Poucas horas antes de Brasil e Argentina se enfrentarem na noite desta terça-feira em Belo Horizonte, o técnico da seleção peruana concedia entrevista coletiva em Porto Alegre. Focado no duelo com o Chile, o argentino não esconde a torcida pelo seu país natal como um dos finalistas.
“Claramente, gostaria que fosse a Argentina. São duas das melhores seleções não só daqui, mas no mundo. Não se pode esperar nada (do jogo)”, declarou o treinador.
Sobre o confronto com os chilenos, que são os atuais bicampeões do torneio, o técnico mostrou confiança em seu elenco e falou que a parte psicológica está longe de ser um problema.
“Somos fortes, enfrentamos grandes seleções que futebolisticamente têm recursos. A respeito da questão anímica, é uma parte forte da equipe. Neste aspecto não estamos preocupados. Consideramos que é um ponto que não possa nos preocupar”, afirmou.
“Nós formamos este grupo em situações difíceis. Sempre foram mais dúvidas. Não nos formamos no que pensam os demais e sim no que nós pensamos. É inevitável que opinem sobre nós, o que me interessa é o que nós pensamos de nós mesmos. Também temos claro o nível de seleção que enfrentamos e a posição que alcançamos.
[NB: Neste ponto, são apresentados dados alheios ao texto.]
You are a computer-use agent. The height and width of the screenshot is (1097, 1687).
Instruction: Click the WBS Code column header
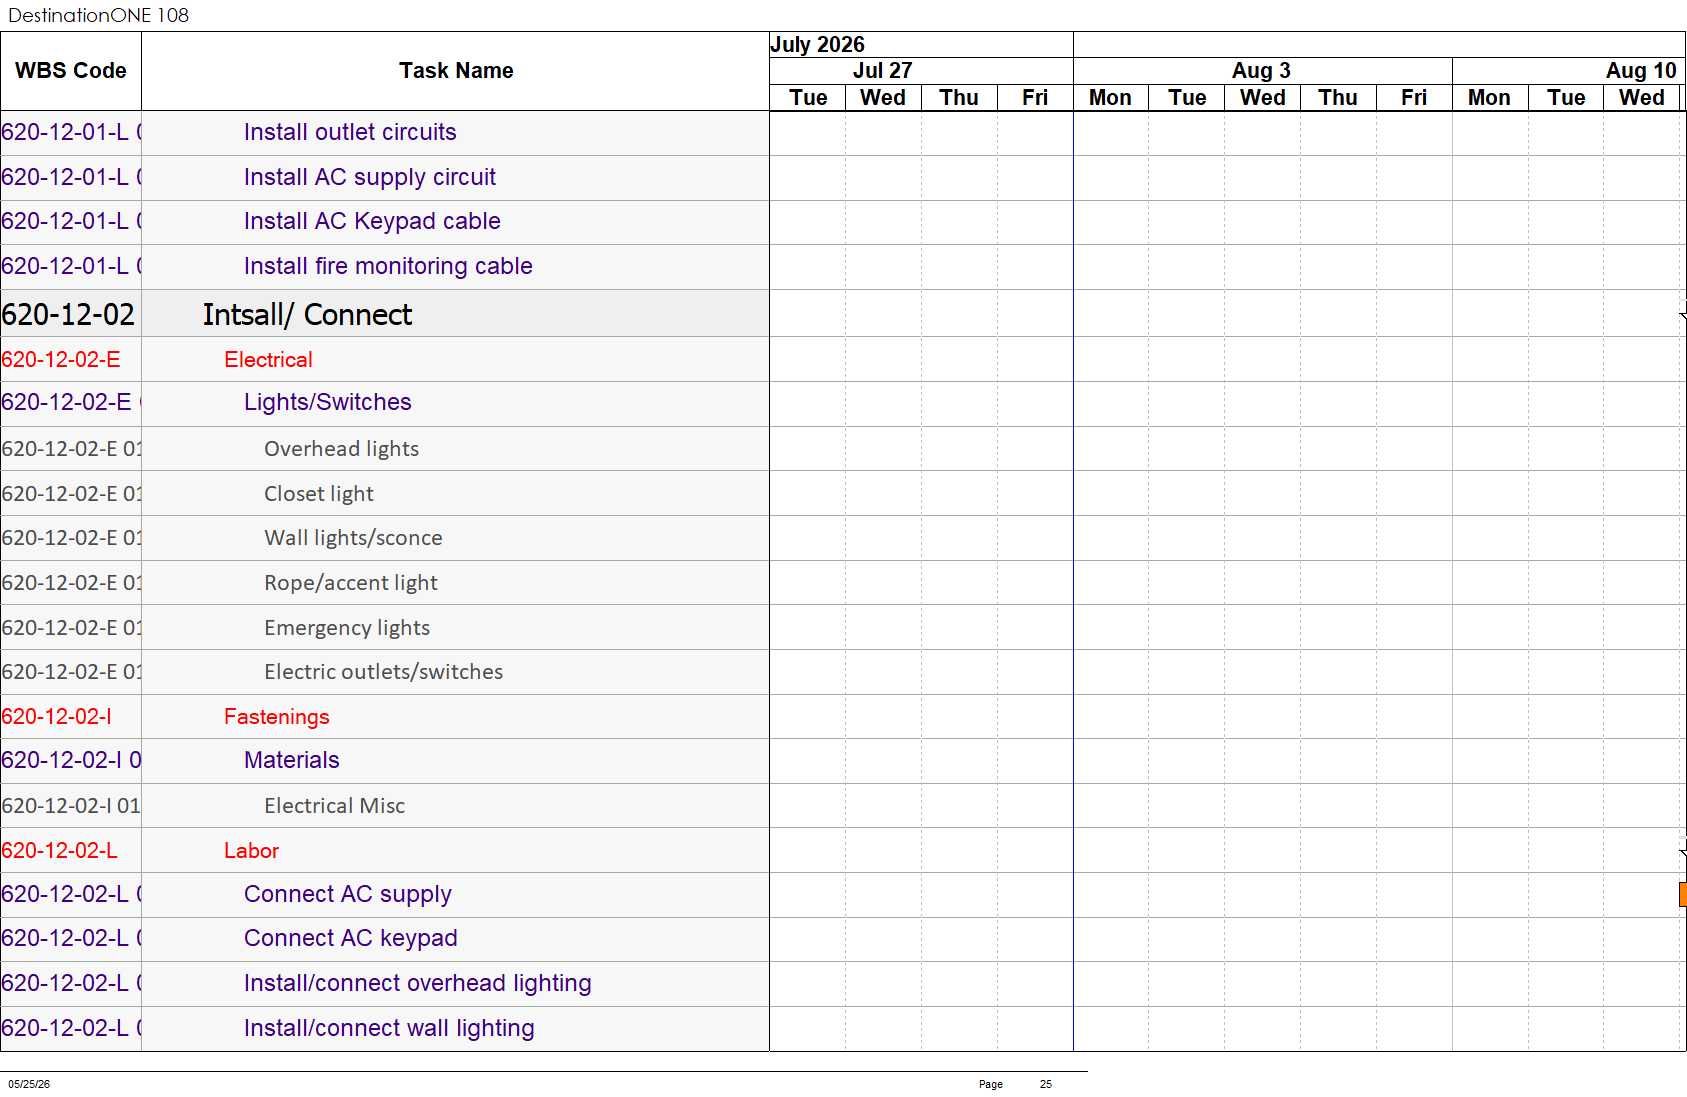click(x=71, y=71)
Temos grandes possibilidades”, declarou.
Gareca ainda evitou comparações com a semifinal entre as duas seleções em 2015, quando os chilenos conseguiram a classificação e, na sequência, ficaram com o título. “Não há paralelos com aquele momento”.
Os peruanos irão encarar a seleção chilena nesta quarta-feira, às 21h30 (de Brasília), na Arena do Grêmio, em Porto Alegre.